Le club Souveraineté et Industrie a eu l’opportunité de réaliser un entretien avec Denis Lavaud, fondateur de l’entreprise L’Angélys, une marque française de glaces artisanales. Véritable success story à la française, cette entreprise au chiffre d’affaires de 20 millions d’euro incarne une réussite basée sur un savoir-faire artisanal français.

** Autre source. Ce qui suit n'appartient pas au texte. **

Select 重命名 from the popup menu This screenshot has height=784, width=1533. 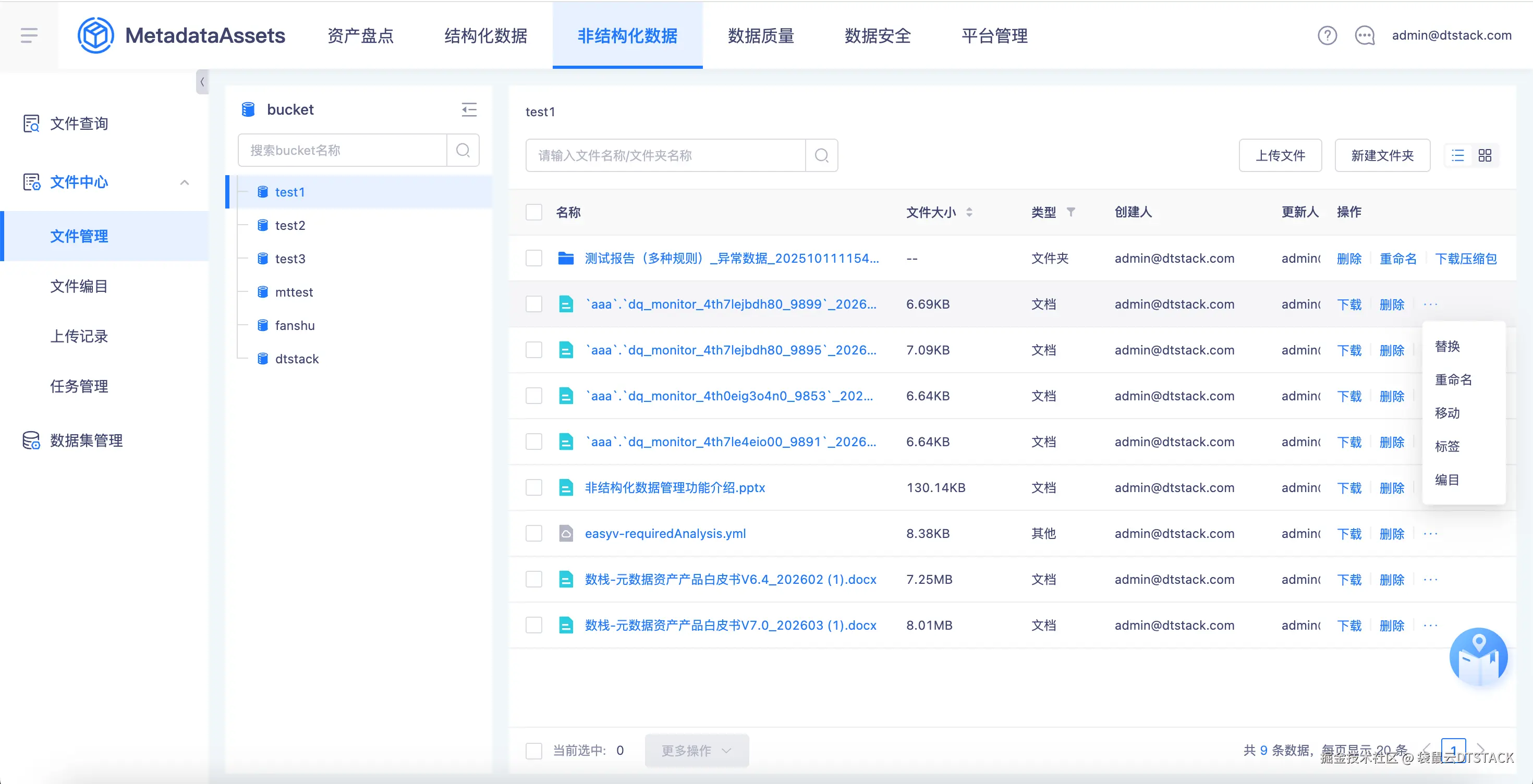1453,379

Traçabilité des produits et qualité du savoir-faire: les mots d’ordre d’une entreprise à succès 

L‘Angélys se distingue des autres acteurs du secteur de par son engagement à privilégier l’approvisionnement local, ainsi qu’en se positionnant dans un segment haut de gamme de la confection de glaces artisanales depuis 1996. Pour la confection des glaces, 99% des ingrédients proviennent de France, cette démarche de mise en valeur reflète la volonté de soutenir l’agriculture locale et de limiter l’impact environnemental, éléments au cœur du projet de la marque. Cette approche permet non seulement d’assurer la qualité des produits, mais aussi de préserver un savoir-faire français concurrencé par une offre industrielle étrangère de moyenne gamme souvent bon marché.

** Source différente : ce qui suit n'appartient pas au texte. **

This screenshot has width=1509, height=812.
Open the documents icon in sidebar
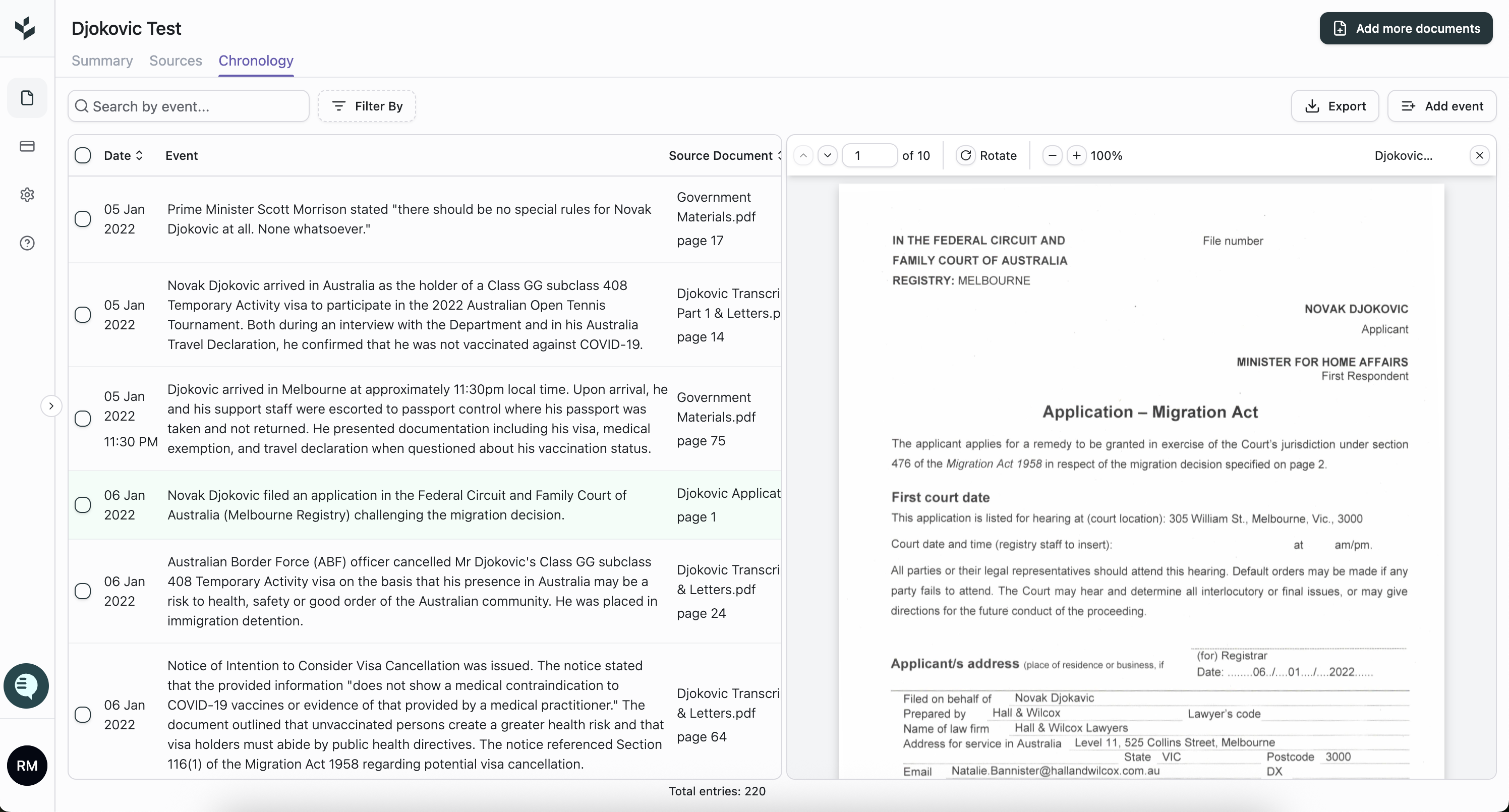point(27,98)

Profitant d’une longue expérience de plus de 25 ans dans la confection de glaces artisanales, la marque L’Angélys est connue aujourd’hui pour sa très large variété de produits, au nombre de 170, allant des sorbets aux crèmes glacées et cela dans des parfums tout à fait originaux.  À titre d’exemple, Denis Lavaud a réalisé des glaces au chêne pour certaines grandes maisons de cognac, ayant à cœur de faire découvrir à leurs employés l’intérêt gustatif du bois à ce breuvage. Créée à ses débuts avec une charrette à glace dans les rues de Saint-Jean-d’Angély, L’Angélys s’est construit autour de valeurs liées à la qualité, à la transmission et à l’indépendance. L’histoire de cette entreprise montre comment une PME peut résister aux logiques industrielles d’une production standardisée, tout en restant fidèle à ses principes d’excellence. L’Angélys occupe actuellement la deuxième place, derrière Nestlé, sur le segment de la bûche glacée. 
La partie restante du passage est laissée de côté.